No, è stato gestito da un politico. Che è anche un artista, ma la sua anima politica ha prevalso. Poi lui si difenderà dicendo che è stato costretto a tutelarsi con la politica. Ma non è l’Eliseo il problema. Il problema è un aggravarsi delle ingerenze politiche nelle scelte dei teatri. Un politico che si intrufola come uno sgradito intruso nella vita di un teatro, compie un’azione con un ritorno economico e di immagine bassissimo. Ma in molti casi realmente tormentano il teatro. Come direttore artistico del Teatro Stabile di Torino, posso dire che a Torino questa situazione non c’è.
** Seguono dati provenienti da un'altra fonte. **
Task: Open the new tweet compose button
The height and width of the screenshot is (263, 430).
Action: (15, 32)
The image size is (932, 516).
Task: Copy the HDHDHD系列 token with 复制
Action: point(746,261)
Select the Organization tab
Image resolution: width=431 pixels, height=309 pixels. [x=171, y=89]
Se uno propone a un gruppo di amici di andare a teatro, la domanda classica è “A vedere chi?”. Un attore famoso di cinema e televisione, non si sa per quale strano motivo, sembra essere una garanzia anche in teatro. Il regista: un carneade. La nuova drammaturgia: una selva oscura. Al Parioli siete due registi, con una drammaturgia contemporanea di un autore straniero, e voi siete i primi al mondo a portare in scena The Spank….
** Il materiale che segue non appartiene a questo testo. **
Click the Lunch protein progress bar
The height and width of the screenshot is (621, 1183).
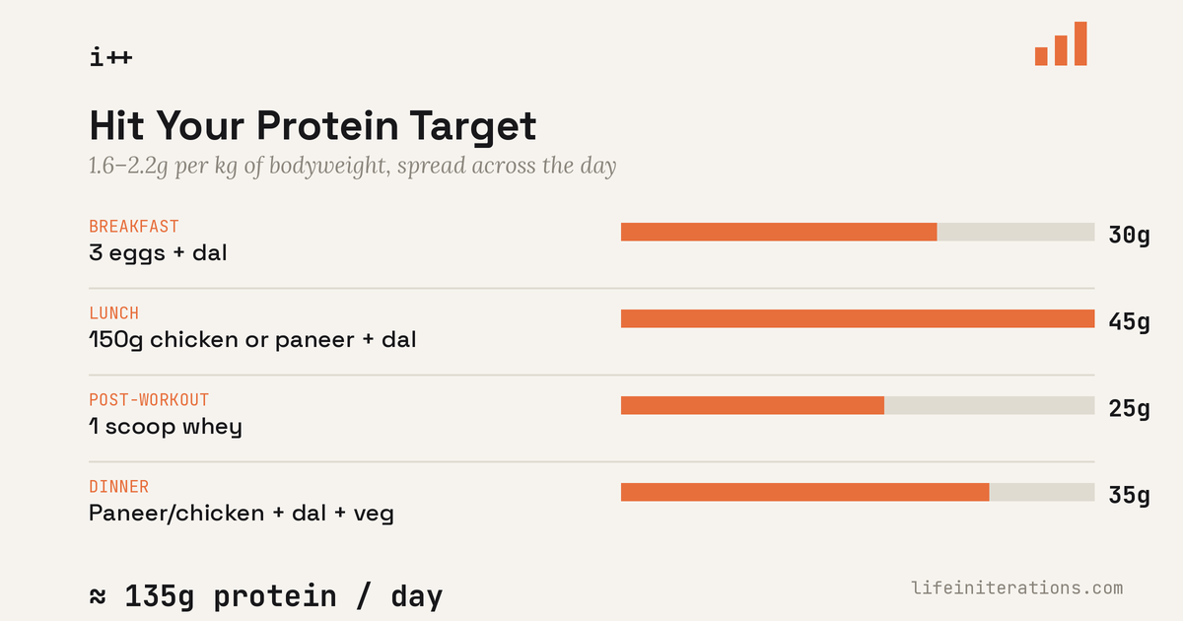click(x=858, y=318)
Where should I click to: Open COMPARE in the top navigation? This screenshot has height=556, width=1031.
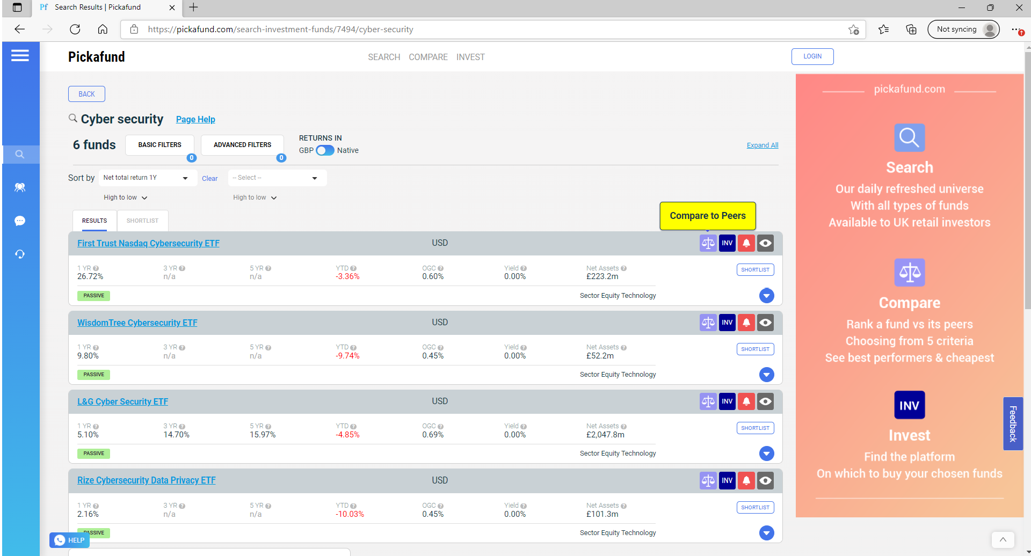coord(428,57)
A Torino ha riscosso molto successo. C’è sembrato uno spettacolo popolare, che sembra un film, con una recitazione non “teatrosa”. Riteniamo giusto, visto che Kureishi ha affidato la prima mondiale ad una compagnia italiana, onorarlo portandolo in turnée. Credo sia un peccato che da parte di alcuni teatri nazionali o pubblici ci sia poca attenzione a spettacoli del genere. Siamo poi davvero felici di poter aiutare gli amici del Parioli che riaprono un teatro. In un simile momento è un’operazione coraggiosa. Siamo una compagnia di un teatro nazionale e abbiamo dei doveri nei confronti di chi vuole contribuire a far conoscere delle cose che ci sembrano belle. Sono molti anni che riempio teatri facendo dei classici.
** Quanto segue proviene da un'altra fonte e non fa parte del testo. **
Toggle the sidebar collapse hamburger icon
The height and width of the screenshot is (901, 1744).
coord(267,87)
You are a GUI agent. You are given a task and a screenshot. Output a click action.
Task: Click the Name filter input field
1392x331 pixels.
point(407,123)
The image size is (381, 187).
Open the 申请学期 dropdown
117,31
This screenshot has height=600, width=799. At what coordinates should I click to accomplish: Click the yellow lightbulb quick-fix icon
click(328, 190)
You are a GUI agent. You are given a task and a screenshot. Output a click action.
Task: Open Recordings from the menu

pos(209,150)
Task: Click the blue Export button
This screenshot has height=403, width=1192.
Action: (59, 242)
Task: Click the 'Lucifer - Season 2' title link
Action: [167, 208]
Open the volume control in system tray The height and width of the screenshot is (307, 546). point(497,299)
Nel caso degli autori, la star è Shakespeare o Goldoni. Ma noi teatranti dobbiamo riconquistarci la fiducia del pubblico. Una volta c’erano le star del teatro. Andavi a vedere Albertazzi, Gassman, Lina Volonghi. La fiducia del pubblico verso il teatro è venuta meno perché il pubblico si è beccato il trentennio dei registi. Lo spettatore dice: io non ho voglia di non capire, annoiarmi, vedere cose avulse dalla realtà. Il pubblico ha dalla sua una virtù straordinaria: che non è appassionato di teatro. Ci va perché gli piace. Continueranno a chiedere chi c’è? La Finocchiaro? Bene… vanno perché si fidano di lei. Poi magari la Finocchiaro fa Bernhard e il pubblico non sa chi sia, ma si fidano di lei. Il regista non sanno chi sia, ma tanto non si fidano. Secondo me l’imperativo popolare che dobbiamo avere noi registi e attori di questa generazione di Boomers, di scoppiati, è ritrovare la missione culturale del teatro e recuperare pubblico. Bisogna ricostruire, dopo i registi – bulldozer che, negli anni passati, hanno staccato i fili con quella che era una tradizione di fiducia del pubblico col teatro.